Depots store products shipped in crates, which used to be labeled with stencils rather than the printed boxes or labels that we’re used to today. The founders of Home Depot decided that a stencil wordmark was the right choice to represent their store.
But why use a white stencil on an orange background? Typically, orange brings up negative connotations like prison and construction work that causes bad traffic. Orange is not commonly used as the main logo color, although it can be seen as a secondary color in many logos.
Well, the founders of Home Depot embraced the bright warmth of orange from the get-go. They and their branding advisor decided that orange signaled action, and because their stores helped people actively fix problems in or improve their homes, they decided their logo should embrace that association of action.
Similar to Taco Bell, Pizza Hut used to boast a bright logo with several different colors, but it has now embraced a simple logo that keeps only the brightest color: red. For years Pizza Hut’s logo also contained a splash of green for the dot over the “i” in pizza, which reminds the viewer of green peppers that many people love on their pizzas. It also used to have a bright yellow line that looked like a paint brush swipe underlining “Hut,” and might have made viewers think of cheese or may have evoked a sense of the sun and happiness, as yellow often does.

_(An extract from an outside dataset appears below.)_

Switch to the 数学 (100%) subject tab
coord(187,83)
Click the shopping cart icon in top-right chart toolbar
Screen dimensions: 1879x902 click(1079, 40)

While two of the colors (green and yellow) were removed and the wordmark font was changed, the Pizza Hut logo still is topped off by its famous red “hat,” which was a design element chosen to match the popular architecture of the time when the company first really began to take off. The simplicity of only using two colors, the red hat and the black wordmark, keeps Pizza Hut moving right along with the logo trends we see today.
John Deere, Domino’s Pizza, Taco Bell, and Pizza Hut are all companies with logos that featured, for many years, more than one bright color. Modern logo designers might shy away from following these companies and using more than one bright color in the name of minimalism. However, there are plenty of successful companies (like Google) who use bright colors in their logos and are still perceived as extremely modern.